Review: The Remedy: Robert Koch, Arthur Conan Doyle, and the Quest to Cure Tuberculosis (Thomas Goetz)

I love this book so much I gave it to my cats to cuddle, which would have made a more impressive visual if I hadn't gotten the kindle version.
I love this book so much I gave it to my cats to cuddle, which would have made a more impressive visual if I hadn’t gotten the kindle version.

I don’t even know where to start.  This book was fun to read and I felt like I learned a lot.  It covered both the specific facts of Robert Koch’s quest to prove germ theory and cure tuberculosis, and provided a good general sense of how science and medicine move forward and don’t.

A couple of specifically interesting points: doctors fought germ theory tooth and nail.  They also rejected stethoscopes as technological interlopers to be disposed of because they threatened the doctors importance, while using so many leaches prosperous countries had to import them.  The naive interpretation is “doctors are idiots, their reluctant to use quantified self data is proof they haven’t changed.”  This is the first time I’ve seen any hint as to why they found germ theory so implausible.  In the particular case of tuberculosis, everyone was exposed all the time, and it took the infection years to become symptomatic.  Preventing any one exposure wouldn’t have had noticeable results.  Another early-identified bacteria was Anthrax, which didn’t follow a typical exposure pattern either.  The doctors still come out looking pretty bad for refusing to wash their hands between autopsies and childbirth, but marginally less than they might have.

I knew this already, but it was good to have a reminder that the first person to suggest the germ theory of disease, Ignez Summelweis, died in an insane asylum.  This either means that people with truly visionary ideas can be broken when we reject them, or germ theory was so crazy it took a crazy person to see it.  Goetz doesn’t mention it but according to my dad Summelweis was also an asshole, which I try to remind myself every time someone mean says something I disagree with.

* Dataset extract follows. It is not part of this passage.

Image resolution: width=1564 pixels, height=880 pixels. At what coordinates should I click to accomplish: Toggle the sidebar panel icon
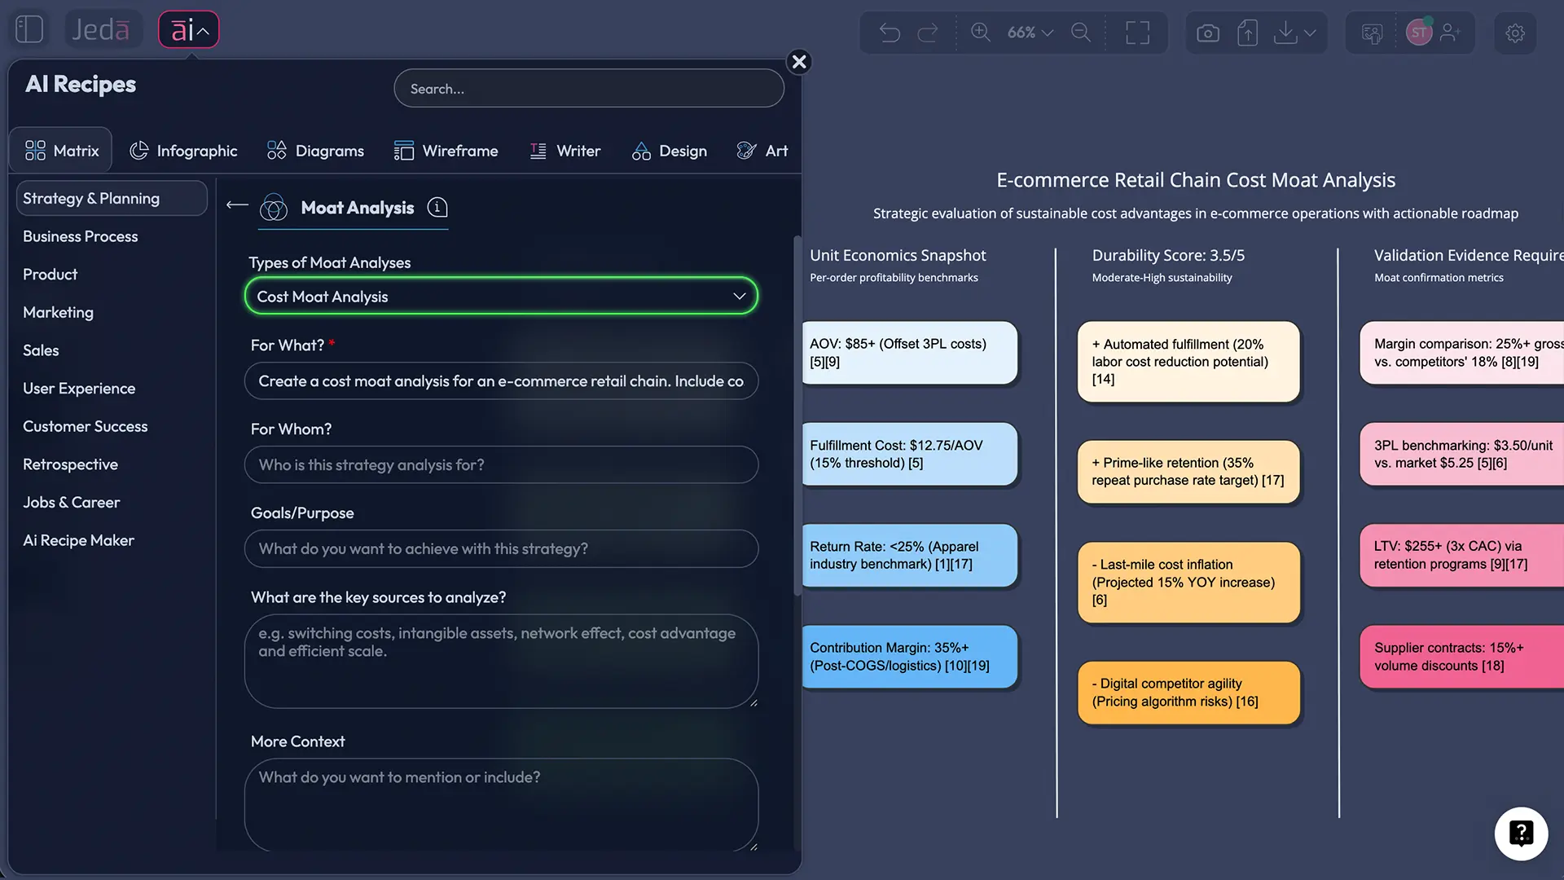[x=29, y=29]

Remember last week when I suggested using microchips to force people to finish their antibiotics?  Several friends seriously questioned the effect of that, since they didn’t estimate the contribution of unfinished antibiotics to antibiotic resistance as very high.  The Remedy says that the current protocol for drug resistant TB is to have a medic visit a patient every day for 6 -24 months to observe them taking their pills, because drug resistant TB is that big a problem and the pills are that unpleasant.  So at least in that situation swallowable microchips would be an enormous improvement.

Apparently syphilis is always the [nationality] disease, where the nationality is not the speaker’s.  French is the most popular, but far from the only

I’ve always found the methods section the most boring of any paper or textbook.  I want to know what we learned, not how.  But The Remedy (and to a lesser extent Neanderthal Man, which I reviewed last week) made it seem interesting.  I’m still not terribly interested in microscopy, but it was deeply interesting to see how advances in technology enabled scientific advances.  Using or inventing new technology is how you move the world forward.  And when I thought about it, the modern field that most reminds me of the wide-open-ness of microbiology in the mid 1800s is programming.  That is where I get the most sense of possibility.  I still really care about translational health (in fact this book taught me that that is the word for what I am trying to do with this blog) and mental health, but I am feeling more and more like staying in programming would be the best way to accomplish that.